Islamabad is the capital of Pakistan, and development in the city lives up to that title. Not only is it among the biggest of the country’s metropolises, it is also widely regarded to be the best-developed of all of them, a logically-planned city that also holds the record for the highest literacy rate in Pakistan. Not that it is lacking in ancient history either: a number of ancient artefacts have been discovered in its territories and environs, some of them even dating to prehistoric times.
The process by which Islamabad became the capital after Karachi (or more strictly, Karachi and then Rawalpindi) is nothing short of fascinating for those interested in geopolitical decision-making. The original capital, Karachi, was decided in the middle of the 20th century to be far too easy to attack from the Arabian Sea given its location, and not in a location easily accessible from other parts of the country. Islamabad was not chosen as a default: it was the winner out of several sites that were reviewed by a commission created specifically for the purpose of determining which location would be ideal for political as well as living purposes (even attributes of climate were considered by the commission). Once the new location was selected, the process of transfer began and the result was a liveable, grid-based city that was more centrally located than the previous capital and which lay just a short distance away from the major military forces based in Rawalpindi while being a moderate tactical distance from areas of contention like the current J&K or Jammu and Kashmir region (India’s Srinagar is just 300km away).

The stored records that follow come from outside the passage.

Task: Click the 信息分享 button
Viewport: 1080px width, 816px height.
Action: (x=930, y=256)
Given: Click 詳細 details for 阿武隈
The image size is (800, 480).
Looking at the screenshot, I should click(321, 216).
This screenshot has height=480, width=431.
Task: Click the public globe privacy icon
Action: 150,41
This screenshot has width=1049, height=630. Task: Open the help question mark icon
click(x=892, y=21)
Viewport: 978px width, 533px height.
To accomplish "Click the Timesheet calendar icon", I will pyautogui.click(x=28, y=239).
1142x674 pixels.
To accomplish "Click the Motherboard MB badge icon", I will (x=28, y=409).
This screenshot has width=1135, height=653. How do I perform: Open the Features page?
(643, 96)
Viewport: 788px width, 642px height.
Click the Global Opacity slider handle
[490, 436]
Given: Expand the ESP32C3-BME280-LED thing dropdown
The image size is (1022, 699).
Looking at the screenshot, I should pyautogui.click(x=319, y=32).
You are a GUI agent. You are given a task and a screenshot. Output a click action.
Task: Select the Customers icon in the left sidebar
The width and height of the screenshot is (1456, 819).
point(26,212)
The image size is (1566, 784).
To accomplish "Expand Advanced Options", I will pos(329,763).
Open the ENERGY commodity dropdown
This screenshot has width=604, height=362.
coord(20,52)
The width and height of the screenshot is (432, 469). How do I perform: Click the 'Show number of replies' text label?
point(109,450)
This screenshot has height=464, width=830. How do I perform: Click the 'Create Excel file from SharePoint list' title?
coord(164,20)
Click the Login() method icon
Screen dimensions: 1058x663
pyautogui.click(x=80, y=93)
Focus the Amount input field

While Islamabad (Islam’s abode) is aptly named, having a majority of Muslims as the rest of the Pakistan does, there is a fascinating shift towards the modern in many of its Islamic expressions, not least in its architecture. Many people who come here are astounded by monuments such as the Faisal Mosque (once the biggest mosque in the world and known for having no domes whatsoever), the Pakistan Monument, and even office buildings such as the Saudi-Pak Tower, which provide sterling examples of what shapes modern Islamic architecture is taking. Not that the older styles are not represented, from Pharmala to Rawat Fort to the half-millennium-old Hindu temples of the original base for Islamabad, Saidpur, there are a great many places of historic and archaeological interest around. The shrine Aurangzeb built for Shah Abdul Latif Kazmi is here as well.
Those seeking more shall not be disappointed. Islamabad is not short of museums, has a decent zoo, a fine national park, a lake (Rawal Lake) where people do everything from diving to sailing, and some of the best eateries as well as shopping places in all of Pakistan. The city is quite friendly to the traveller too, with good transport services (taxis and autos for hire are abundant) and its own international airport, the Benazir Bhutto International Airport. More and more travellers entering Pakistan are actually choosing to enter by way of this airport first, as a matter of fact, which is not a bad way to get started on a trip to the country.